#### [Assigned task]
Output all entries below exactly as they are given.

BEGIN

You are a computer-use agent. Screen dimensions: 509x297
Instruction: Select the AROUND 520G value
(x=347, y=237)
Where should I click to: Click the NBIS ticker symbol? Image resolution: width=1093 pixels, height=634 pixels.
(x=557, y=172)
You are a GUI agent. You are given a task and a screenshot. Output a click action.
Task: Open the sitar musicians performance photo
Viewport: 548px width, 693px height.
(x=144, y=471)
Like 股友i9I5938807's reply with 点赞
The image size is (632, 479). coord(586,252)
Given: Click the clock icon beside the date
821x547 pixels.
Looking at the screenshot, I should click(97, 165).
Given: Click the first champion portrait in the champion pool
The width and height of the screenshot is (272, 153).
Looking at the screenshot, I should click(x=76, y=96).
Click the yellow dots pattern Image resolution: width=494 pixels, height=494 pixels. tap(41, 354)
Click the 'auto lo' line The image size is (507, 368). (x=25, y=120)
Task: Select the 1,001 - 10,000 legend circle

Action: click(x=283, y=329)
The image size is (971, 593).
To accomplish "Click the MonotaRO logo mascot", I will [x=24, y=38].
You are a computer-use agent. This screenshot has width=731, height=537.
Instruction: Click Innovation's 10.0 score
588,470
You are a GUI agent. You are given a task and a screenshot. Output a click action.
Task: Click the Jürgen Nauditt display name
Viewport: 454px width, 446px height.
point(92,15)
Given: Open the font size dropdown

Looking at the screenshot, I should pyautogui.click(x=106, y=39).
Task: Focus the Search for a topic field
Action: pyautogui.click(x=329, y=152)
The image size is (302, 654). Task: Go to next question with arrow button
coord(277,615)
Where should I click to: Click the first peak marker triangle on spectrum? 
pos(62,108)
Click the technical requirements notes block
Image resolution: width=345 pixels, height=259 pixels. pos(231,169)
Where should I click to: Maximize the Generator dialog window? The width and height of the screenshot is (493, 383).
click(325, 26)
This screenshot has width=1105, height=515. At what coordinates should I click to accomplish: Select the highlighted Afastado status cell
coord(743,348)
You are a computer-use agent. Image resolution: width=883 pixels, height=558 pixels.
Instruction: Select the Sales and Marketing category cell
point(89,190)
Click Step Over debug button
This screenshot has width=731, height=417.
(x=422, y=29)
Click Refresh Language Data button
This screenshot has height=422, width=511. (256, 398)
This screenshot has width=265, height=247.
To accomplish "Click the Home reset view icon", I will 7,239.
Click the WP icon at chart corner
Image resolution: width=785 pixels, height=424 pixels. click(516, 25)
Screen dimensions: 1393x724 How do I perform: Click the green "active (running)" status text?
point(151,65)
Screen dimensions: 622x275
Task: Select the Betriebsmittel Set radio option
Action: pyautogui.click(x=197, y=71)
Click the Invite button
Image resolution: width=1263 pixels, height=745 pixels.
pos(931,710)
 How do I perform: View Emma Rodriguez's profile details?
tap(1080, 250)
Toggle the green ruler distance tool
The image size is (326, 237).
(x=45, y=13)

END

#### [Result of this task]
You are a computer-use agent. Screen dimensions: 509x297
Instruction: Select the AROUND 520G value
(x=347, y=237)
Where should I click to: Click the NBIS ticker symbol? Image resolution: width=1093 pixels, height=634 pixels.
(x=557, y=172)
You are a GUI agent. You are given a task and a screenshot. Output a click action.
Task: Open the sitar musicians performance photo
Viewport: 548px width, 693px height.
(x=144, y=471)
Like 股友i9I5938807's reply with 点赞
The image size is (632, 479). coord(586,252)
Given: Click the clock icon beside the date
821x547 pixels.
Looking at the screenshot, I should click(97, 165).
Given: Click the first champion portrait in the champion pool
The width and height of the screenshot is (272, 153).
Looking at the screenshot, I should click(x=76, y=96).
Click the yellow dots pattern Image resolution: width=494 pixels, height=494 pixels. tap(41, 354)
Click the 'auto lo' line The image size is (507, 368). (x=25, y=120)
Task: Select the 1,001 - 10,000 legend circle

Action: click(x=283, y=329)
The image size is (971, 593).
To accomplish "Click the MonotaRO logo mascot", I will [x=24, y=38].
You are a computer-use agent. This screenshot has width=731, height=537.
Instruction: Click Innovation's 10.0 score
588,470
You are a GUI agent. You are given a task and a screenshot. Output a click action.
Task: Click the Jürgen Nauditt display name
Viewport: 454px width, 446px height.
point(92,15)
Given: Open the font size dropdown

Looking at the screenshot, I should pyautogui.click(x=106, y=39).
Task: Focus the Search for a topic field
Action: pyautogui.click(x=329, y=152)
The image size is (302, 654). Task: Go to next question with arrow button
coord(277,615)
Where should I click to: Click the first peak marker triangle on spectrum? 
pos(62,108)
Click the technical requirements notes block
Image resolution: width=345 pixels, height=259 pixels. pos(231,169)
Where should I click to: Maximize the Generator dialog window? The width and height of the screenshot is (493, 383).
click(325, 26)
This screenshot has width=1105, height=515. At what coordinates should I click to accomplish: Select the highlighted Afastado status cell
coord(743,348)
You are a computer-use agent. Image resolution: width=883 pixels, height=558 pixels.
Instruction: Select the Sales and Marketing category cell
point(89,190)
Click Step Over debug button
This screenshot has width=731, height=417.
(x=422, y=29)
Click Refresh Language Data button
This screenshot has height=422, width=511. (256, 398)
This screenshot has width=265, height=247.
To accomplish "Click the Home reset view icon", I will 7,239.
Click the WP icon at chart corner
Image resolution: width=785 pixels, height=424 pixels. click(516, 25)
Screen dimensions: 1393x724 How do I perform: Click the green "active (running)" status text?
point(151,65)
Screen dimensions: 622x275
Task: Select the Betriebsmittel Set radio option
Action: pyautogui.click(x=197, y=71)
Click the Invite button
Image resolution: width=1263 pixels, height=745 pixels.
pos(931,710)
 How do I perform: View Emma Rodriguez's profile details?
tap(1080, 250)
Toggle the green ruler distance tool
The image size is (326, 237).
(x=45, y=13)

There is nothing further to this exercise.